Grades 9-11 to take PSAT

School offers Jan. 26 test date after COVID-19 restrictions forced limits on October test attendance

Makenna Kramer, Reporter

WEB EXCLUSIVE Underclassmen and juniors who couldn’t take the PSAT in October have the option to take the test on Tuesday. 

Although test-takers cannot submit PSAT scores to colleges, the school is administering the test to younger students to give them standardized test-taking experience, according to College Counselor Caitlin Walsh. 

“It is an opportunity to experience a test before it really has a lot of weight,” Walsh said. “It doesn’t differ a whole lot from the SAT, so it’s meant to get students used to the format, types of questions and content on that test.”

For juniors like Shana Ong, Tuesday’s test will be her third, a fact she says makes her more confident. 

“Having to take the PSAT my freshman and sophomore years most definitely prepared me,” Ong said. “I still plan on studying by doing the practice test booklet and going through the questions with a focus on my weaker spots.”

Studying resources can be found on the College Board website and Kahn Academy, but College Counselor Tom Esponnette says students shouldn’t stress over extended preparation. 

“The PSAT isn’t something that you need to dedicate hours a week to, especially if you’re a freshman or sophomore,” Esponnette said. “It can be helpful to look at timing and exam structure, but other than that, you should just try your best.”

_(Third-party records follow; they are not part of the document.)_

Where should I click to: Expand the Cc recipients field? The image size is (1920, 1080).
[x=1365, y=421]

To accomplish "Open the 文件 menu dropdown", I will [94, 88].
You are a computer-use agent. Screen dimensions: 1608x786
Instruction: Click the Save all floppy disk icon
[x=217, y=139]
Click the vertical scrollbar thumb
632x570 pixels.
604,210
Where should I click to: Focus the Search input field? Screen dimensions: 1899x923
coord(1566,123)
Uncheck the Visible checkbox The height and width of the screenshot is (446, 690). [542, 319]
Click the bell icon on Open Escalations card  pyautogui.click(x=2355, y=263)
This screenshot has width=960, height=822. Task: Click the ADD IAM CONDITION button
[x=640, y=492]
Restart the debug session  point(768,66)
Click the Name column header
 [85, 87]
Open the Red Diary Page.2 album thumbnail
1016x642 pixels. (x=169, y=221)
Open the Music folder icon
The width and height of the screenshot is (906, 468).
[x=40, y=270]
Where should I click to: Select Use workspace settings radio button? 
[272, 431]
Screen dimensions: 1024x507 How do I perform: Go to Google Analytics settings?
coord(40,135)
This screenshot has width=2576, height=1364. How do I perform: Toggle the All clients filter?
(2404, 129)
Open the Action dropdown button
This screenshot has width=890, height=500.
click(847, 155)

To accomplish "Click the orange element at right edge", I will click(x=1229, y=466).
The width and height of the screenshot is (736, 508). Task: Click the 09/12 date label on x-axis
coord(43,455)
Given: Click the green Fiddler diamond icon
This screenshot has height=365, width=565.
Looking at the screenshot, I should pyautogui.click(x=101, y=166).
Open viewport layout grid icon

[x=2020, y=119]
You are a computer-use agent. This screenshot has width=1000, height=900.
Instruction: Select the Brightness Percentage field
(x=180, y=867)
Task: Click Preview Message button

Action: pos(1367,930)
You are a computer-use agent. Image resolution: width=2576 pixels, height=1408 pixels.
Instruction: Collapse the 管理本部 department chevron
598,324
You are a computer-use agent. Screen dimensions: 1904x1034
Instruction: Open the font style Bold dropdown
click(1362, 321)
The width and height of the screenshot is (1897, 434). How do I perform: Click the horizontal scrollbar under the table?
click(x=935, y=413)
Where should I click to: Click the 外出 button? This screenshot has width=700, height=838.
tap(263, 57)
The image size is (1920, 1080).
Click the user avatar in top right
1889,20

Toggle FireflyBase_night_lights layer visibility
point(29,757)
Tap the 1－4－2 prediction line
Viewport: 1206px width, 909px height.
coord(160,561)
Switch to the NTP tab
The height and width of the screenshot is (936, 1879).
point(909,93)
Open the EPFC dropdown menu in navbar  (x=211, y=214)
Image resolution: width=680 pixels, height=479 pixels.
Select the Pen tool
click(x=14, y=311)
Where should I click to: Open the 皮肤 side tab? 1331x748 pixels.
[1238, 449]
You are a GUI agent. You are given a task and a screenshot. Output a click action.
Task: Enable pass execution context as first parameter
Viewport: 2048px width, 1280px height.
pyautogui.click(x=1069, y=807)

Proctors will enforce safety precautions like face coverings and social distancing on test day and students must bring their daily symptom forms with them. Test-takers currently learning remotely can also take the PSAT but must fill out an additional community pledge. 

“I’m a little concerned about safety but I feel better because everybody has gotten tested,” sophomore Audra Dawkins, who does remote learning, said. “I just want to see where I am in terms of scoring and I’m excited to see how well I can do.”

When the College Board releases test results in mid-March, students will have the opportunity to look at individual questions and evaluate their performance across subject areas. 

“I hope students look at the data that’s produced,” Walsh said. “That way they can see how ready they really were and know how to better prepare for the real test.”